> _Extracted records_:
------------------------------
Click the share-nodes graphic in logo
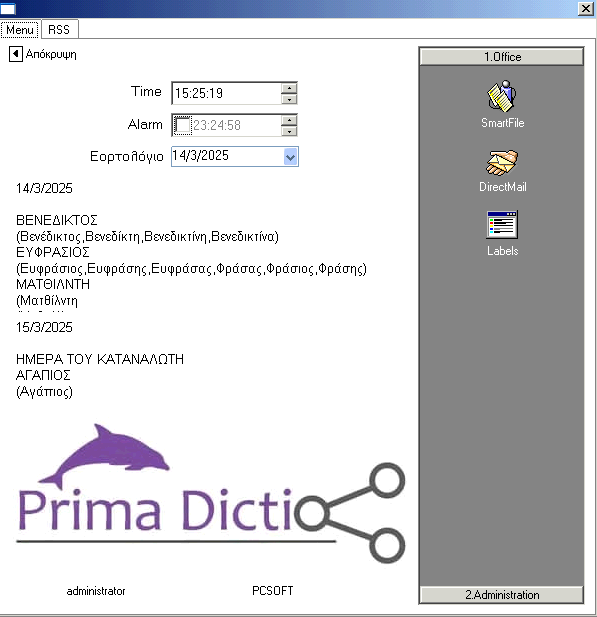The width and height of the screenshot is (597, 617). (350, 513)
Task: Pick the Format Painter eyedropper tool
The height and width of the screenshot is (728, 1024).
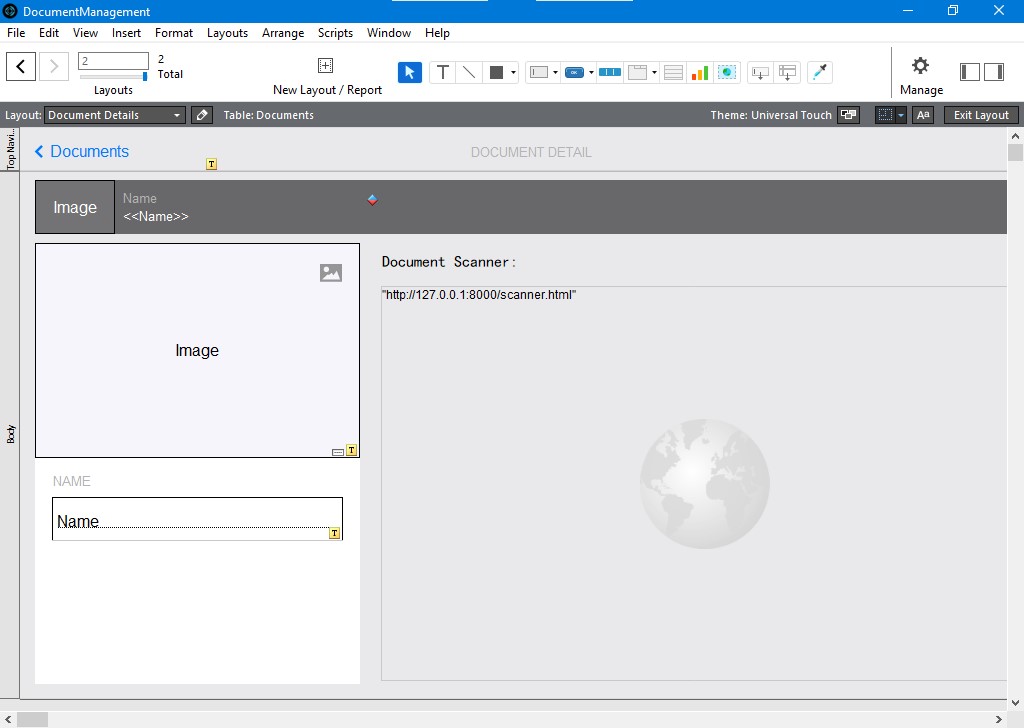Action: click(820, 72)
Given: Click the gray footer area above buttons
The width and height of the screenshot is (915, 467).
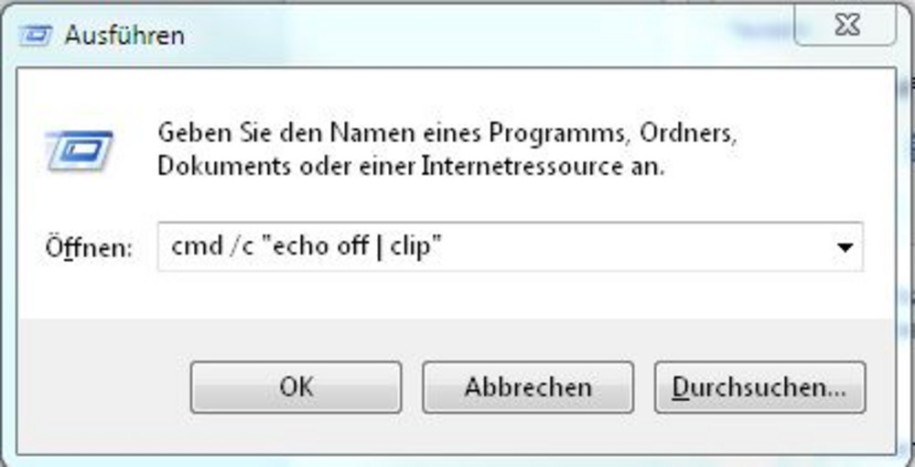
------------------------------
The data above are to be repeated word for word, with any pictures left out.

Click the share-nodes graphic in logo
The width and height of the screenshot is (597, 617). (350, 513)
Task: Pick the Format Painter eyedropper tool
The height and width of the screenshot is (728, 1024).
Action: click(820, 72)
Given: Click the gray footer area above buttons
The width and height of the screenshot is (915, 467).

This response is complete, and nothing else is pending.